Dengan demikian, guru perlu diupayakan kesejahteraannya, dijamin kenyamanannya dalam mengajar. Dengan apa? Bukan semata dari lembaran rupiah, namun juga lingkungan dan suasana yang menggairahkan budaya kerja, membuka kran-kran studi lanjut bagi para guru, baik memanfaatkan peluang beasiswa yang mensyaratkan penguasaan Bahasa Inggris, maupun koordinasi-koordinasi internal yang mencerahkan dan mencerdaskan para guru. Bukan semata merampungkan tugas administrative kependidikan, meski itupun menyita cukup banyak energy guru.
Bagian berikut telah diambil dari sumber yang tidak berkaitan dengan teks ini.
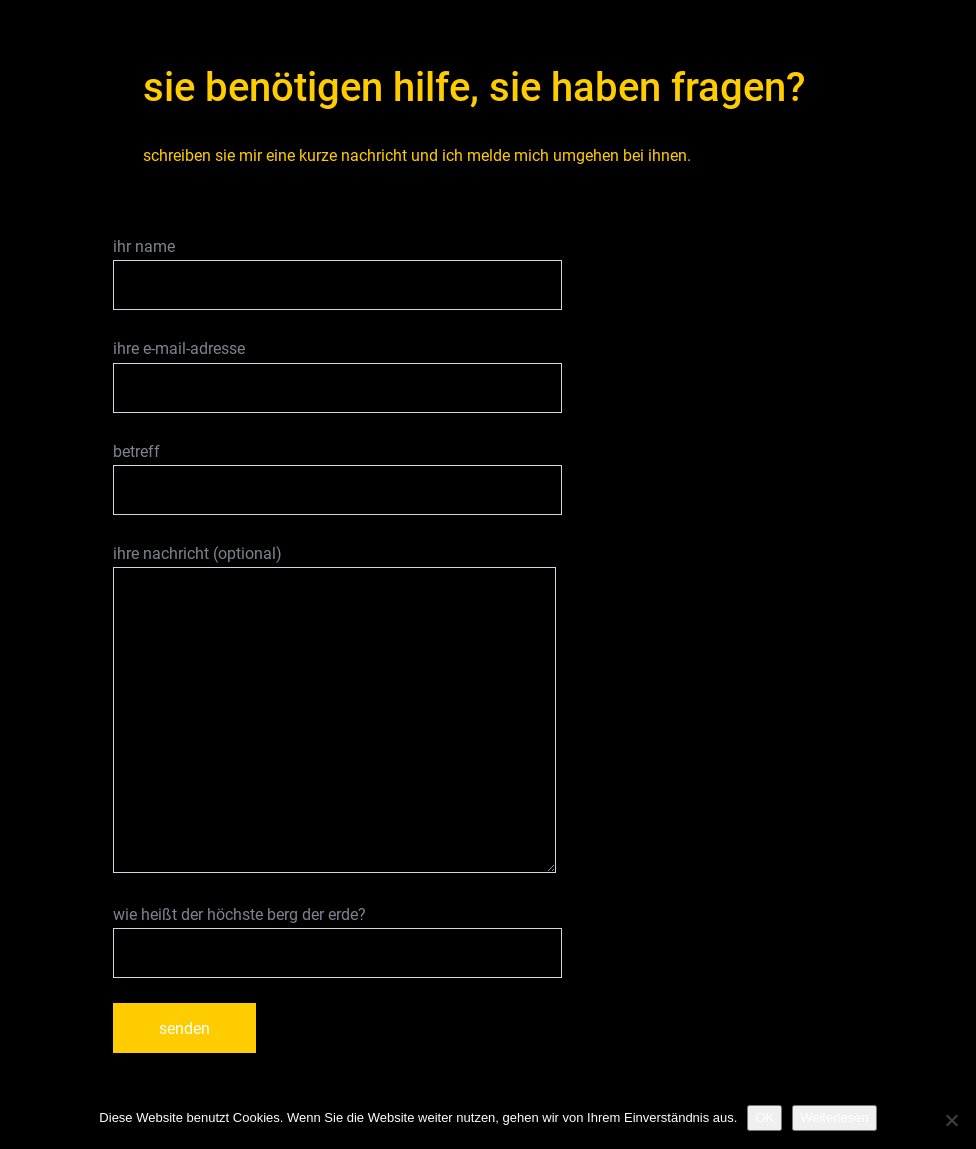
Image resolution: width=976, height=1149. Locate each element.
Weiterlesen (834, 1117)
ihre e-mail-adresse (337, 375)
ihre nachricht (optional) (334, 708)
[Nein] (951, 1120)
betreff (337, 478)
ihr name (337, 273)
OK (764, 1117)
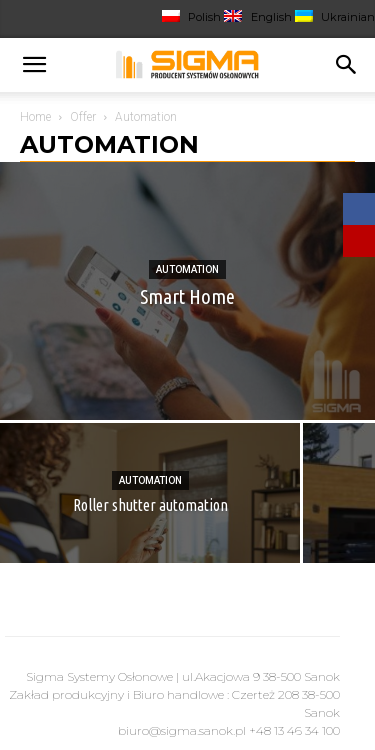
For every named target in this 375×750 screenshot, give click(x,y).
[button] (34, 65)
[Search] (347, 65)
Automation (187, 269)
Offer (83, 117)
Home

Guru, sebagaimana sopir, mustinya mempersilakan kepada anak didik untuk turun di pemberhentian mana pun. Tidak bisa sopir memaksa semua penumpang untuk turun di pemberhentian terakhir tujuan perjalanan. Dalam konteks inilah, setiap lembaga pendidikan, di tingkat manapun, perlu melakukan pembenahan dan refleksi layanannya. Wallahu a’lam.